17. All players qualifying for the 2014 edition of The Tour Championship

- Russell Henley
- Morgan Hoffmann
- Kevin Na (18,19)
- Geoff Ogilvy
- Ryan Palmer (18,19)
- Cameron Tringale
- Gary Woodland (18,19)

18. Top 50 on the final 2014 Official World Golf Ranking list

- Luke Donald (19)
- Jamie Donaldson (19)
- Victor Dubuisson (19)
- Stephen Gallacher (19)
- Mikko Ilonen
- Thongchai Jaidee (19)
- Shane Lowry (19)
- Joost Luiten (19)
- Ian Poulter (19)
- Steve Stricker
- Danny Willett (19)

- Marc Leishman withdrew for personal reasons.

19. Top 50 on the Official World Golf Ranking list on March 30, 2015

- Paul Casey
- Branden Grace
- Anirban Lahiri
- Bernd Wiesberger

20. International invitees
- None

==Par 3 contest==
Wednesday, April 8, 2015

Kevin Streelman won the par 3 contest on Wednesday in a playoff over Camilo Villegas, after both finished at 5-under par. Five holes-in-one were recorded, tying the record for most in one day first set in 2002. Villegas made two, while Jack Nicklaus hit his first ever hole-in-one at Augusta National. The others were recorded by Trevor Immelman and Matías Domínguez. Opting out in the previous ten years, Tiger Woods played in his first par 3 contest at the Masters since 2004.

==Round summaries==
===First round===
Thursday, April 9, 2015

Jordan Spieth recorded nine birdies on his way to a round of 64 (−8), one off the course record, and a three-shot lead.
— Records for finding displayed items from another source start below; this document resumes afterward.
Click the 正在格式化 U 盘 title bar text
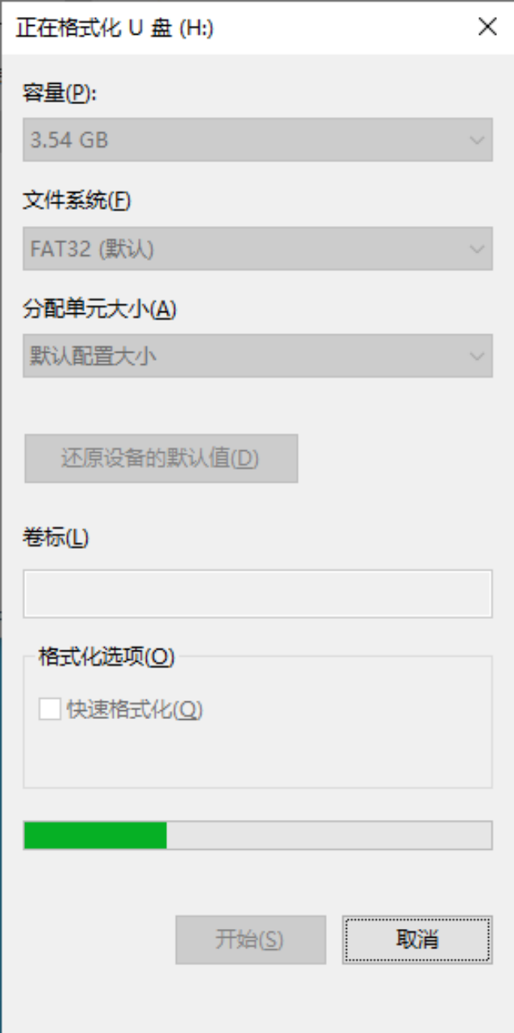Screen dimensions: 514x1033 pos(115,28)
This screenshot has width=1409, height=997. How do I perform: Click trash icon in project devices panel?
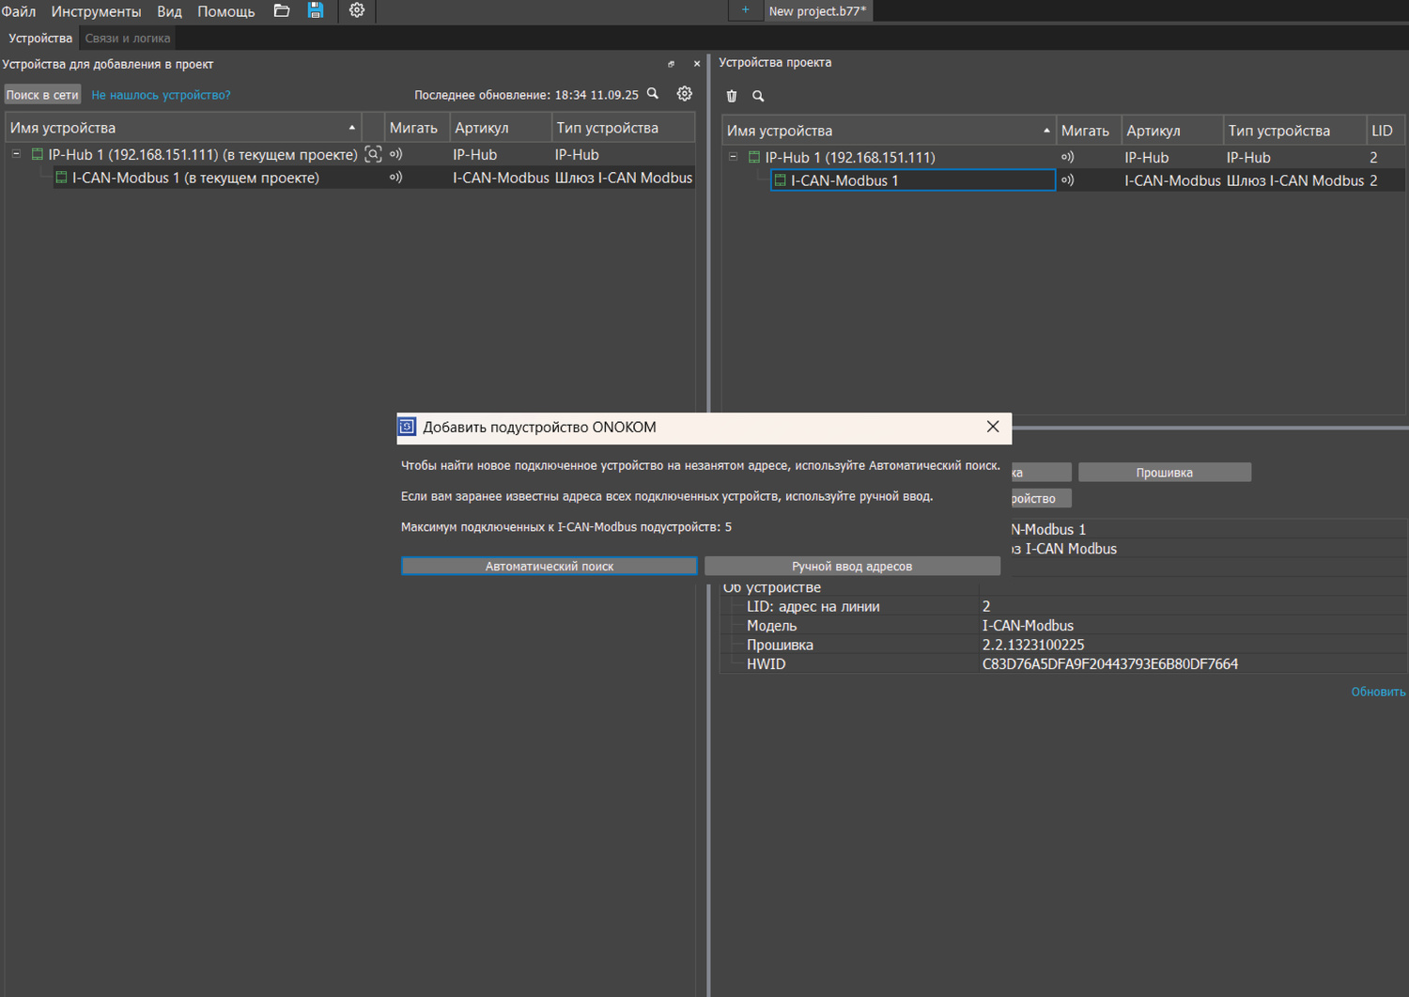tap(732, 96)
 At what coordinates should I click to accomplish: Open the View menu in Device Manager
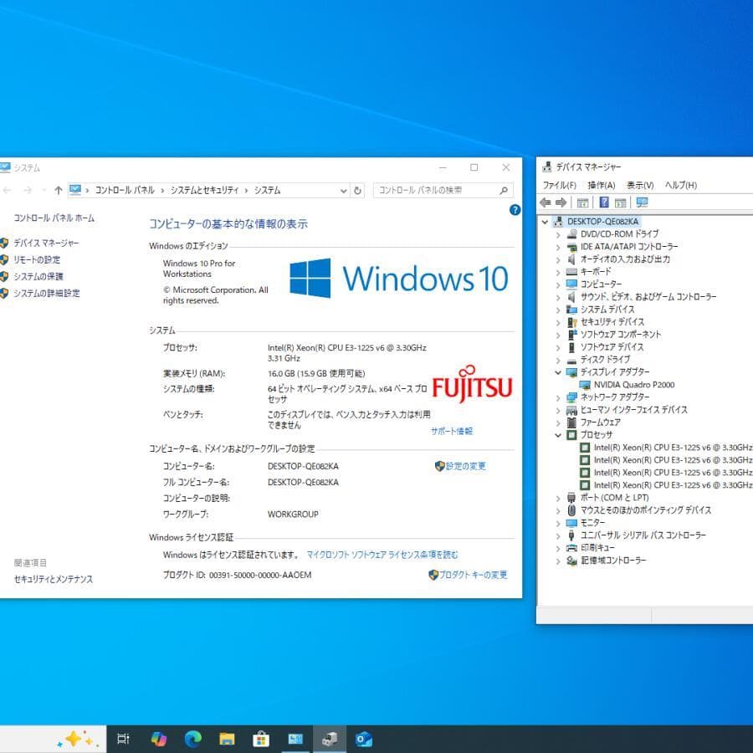[638, 185]
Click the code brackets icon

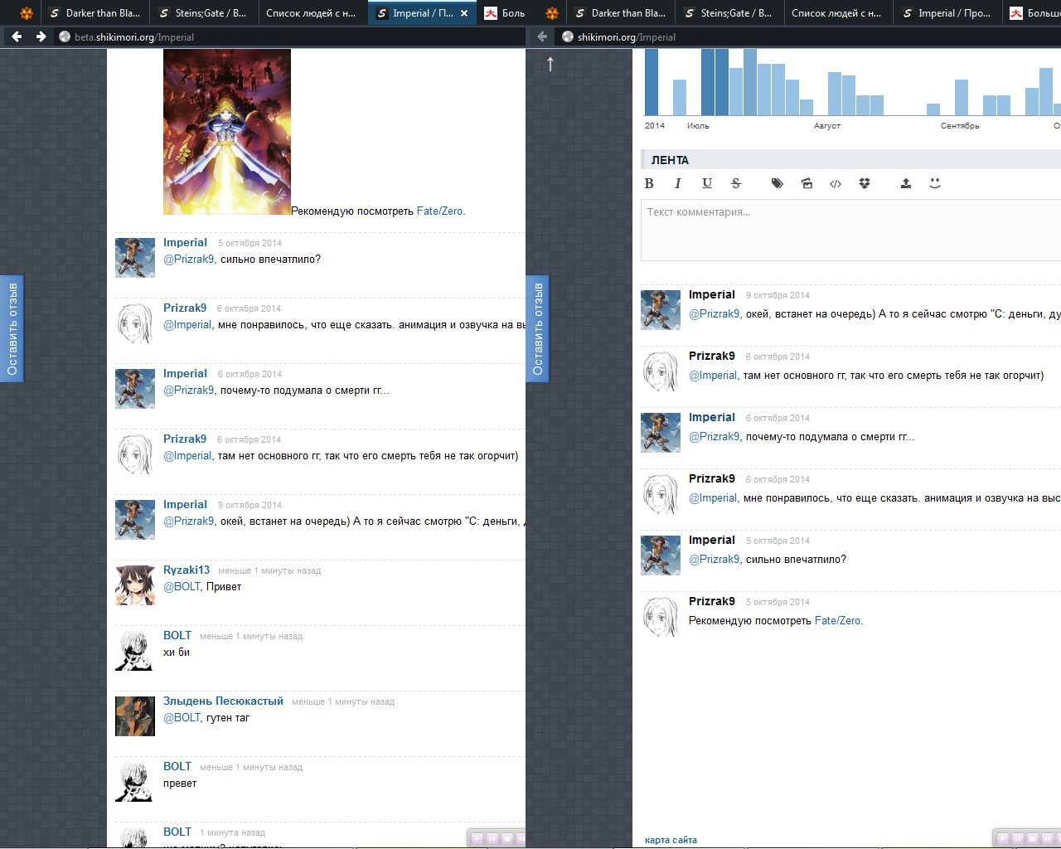tap(836, 183)
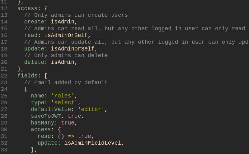Screen dimensions: 249x154
Task: Click the 'true' value after saveToJWT
Action: coord(74,116)
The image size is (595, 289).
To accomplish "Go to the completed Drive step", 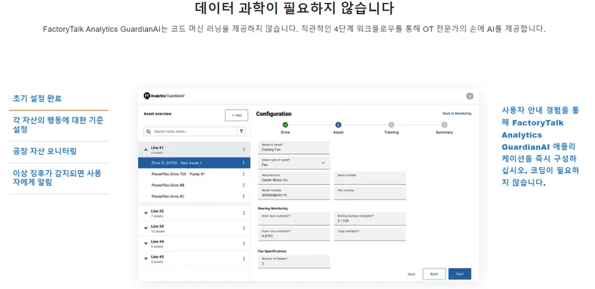I will click(285, 125).
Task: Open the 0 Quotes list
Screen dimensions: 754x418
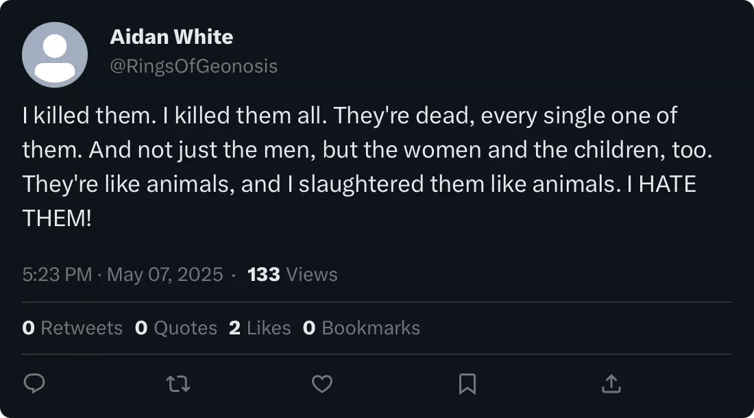Action: tap(176, 328)
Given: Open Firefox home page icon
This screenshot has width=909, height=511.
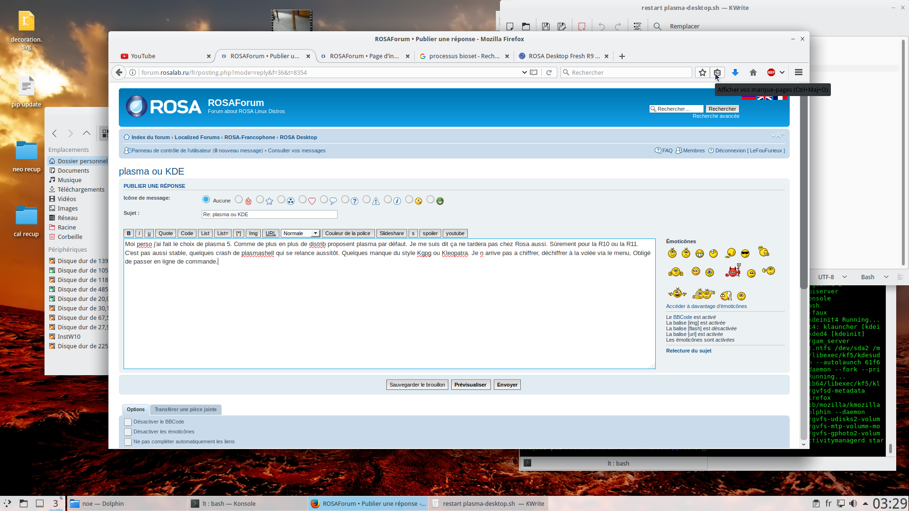Looking at the screenshot, I should click(x=753, y=72).
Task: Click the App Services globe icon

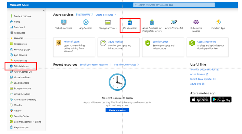Action: (86, 23)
Spieth is the fourth player to open the Masters with a round of 64 or better, and the first since Greg Norman shot 63 in 1996. Rory McIlroy, looking for his third consecutive win in a major and the career grand slam, opened with a round of 71 (−1), as did defending champion Bubba Watson. Four-time champion Tiger Woods, playing in his first tournament since February, shot 73 (+1).

| Place | Player | Score | To par |
| 1 | USA Jordan Spieth | 64 | −8 |
| T2 | AUS Jason Day | 67 | −5 |
SAF Ernie Els
USA Charley Hoffman
ENG Justin Rose
| T6 | ESP Sergio García | 68 | −4 |
USA Russell Henley
| T8 | ENG Paul Casey | 69 | −3 |
USA Bill Haas
USA Ryan Palmer
USA Webb Simpson

===Second round===
Friday, April 10, 2015

Jordan Spieth increased his lead to 5 shots after 36 holes with a bogey-free round of 66 (−6). His total of 130 established a new tournament record and tied the major championship record, while his 5-shot lead matched the Masters record for largest lead after two rounds. Dustin Johnson became the first player in Masters history to record three eagles in a round and moved into a tie for third place.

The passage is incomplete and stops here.